Because the ts object was created with the
tk_ts() function, it contained a timetk index that was
carried with it throughout the forecasting workflow. As a result, we can
use the timetk_idx argument, which maps the original
irregular index (dates) and a generated future index to the regularized
time series (yearmon). This results in the ability to return an index of
date and datetime, which is not currently possible with the
forecast objects. Notice that the index is returned as
date class.
## Warning in .check_tzones(e1, e2): 'tzone' attributes are inconsistent
## # A tibble: 6 × 7
## index key price lo.80 lo.95 hi.80 hi.95
## <date> <chr> <dbl> <dbl> <dbl> <dbl> <dbl>
## 1 2011-01-01 actual 1165365 NA NA NA NA
## 2 2011-02-01 actual 5794945 NA NA NA NA
## 3 2011-03-01 actual 6811655 NA NA NA NA
## 4 2011-04-01 actual 14097770 NA NA NA NA
## 5 2011-05-01 actual 8488650 NA NA NA NA
## 6 2011-06-01 actual 14725405 NA NA NA NA
## Warning in .check_tzones(e1, e2): 'tzone' attributes are inconsistent
## # A tibble: 6 × 7
## index key price lo.80 lo.95 hi.80 hi.95
## <date> <chr> <dbl> <dbl> <dbl> <dbl> <dbl>
## 1 2016-07-01 forecast 10050244. 2385587. -1671837. 17714901. 21772325.
## 2 2016-08-01 forecast 4586811. 1087995. -764167. 8085627. 9937789.
## 3 2016-09-01 forecast 6653105. 1577021. -1110096. 11729189. 14416305.
## 4 2016-10-01 forecast 5561120. 1317262. -929300. 9804977. 12051539.
## 5 2016-11-01 forecast 4494948. 1063975. -752272. 7925920. 9742167.
## 6 2016-12-01 forecast 4684854. 1108152. -785239. 8261557. 10154948.
We can build the same plot with dates in the x-axis now.
sw_sweep(fcast_ets, timetk_idx = TRUE) %>%
ggplot(aes(x = index, y = price, color = key)) +
geom_ribbon(aes(ymin = lo.95, ymax = hi.95),
fill = "#D5DBFF", color = NA, linewidth = 0) +
geom_ribbon(aes(ymin = lo.80, ymax = hi.80, fill = key),
fill = "#596DD5", color = NA, linewidth = 0, alpha = 0.8) +
geom_line(linewidth = 1) +
labs(title = "Bike Sales Revenue, ETS Model Forecast", x = "", y = "Revenue",
subtitle = "Irregular Time Index") +
scale_y_continuous(labels = scales::label_dollar(scale = 1 / 1000000, suffix = "M")) +
scale_x_date(date_breaks = "1 year", date_labels = "%Y") +
scale_color_tq() +
scale_fill_tq() +
theme_tq() ## Warning in .check_tzones(e1, e2): 'tzone' attributes are inconsistent
## Warning: Removed 60 rows containing missing values or values outside the scale range
## (`geom_ribbon()`).
## Removed 60 rows containing missing values or values outside the scale range
## (`geom_ribbon()`).
In this example, there is not much benefit to returning an irregular time series.

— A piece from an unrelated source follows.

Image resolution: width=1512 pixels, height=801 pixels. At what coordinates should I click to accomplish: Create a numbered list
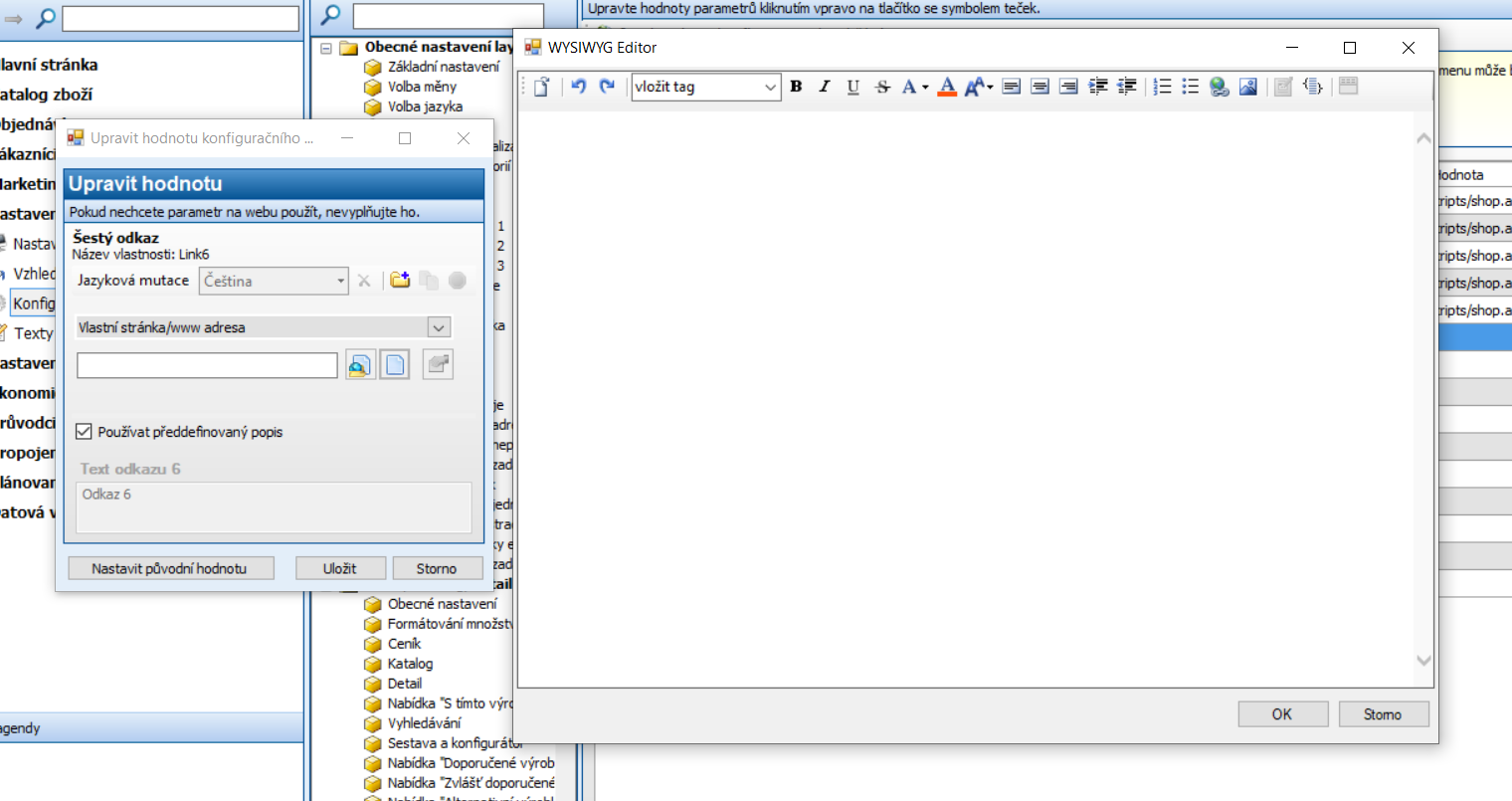(x=1162, y=87)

However, when working with frequencies below monthly, the ability to return irregular index values becomes more apparent.
This was an overview of how various functions within the
sweep package can be used to assist in forecast analysis.
In the next vignette, we discuss some more powerful concepts including
forecasting at scale with grouped time series analysis.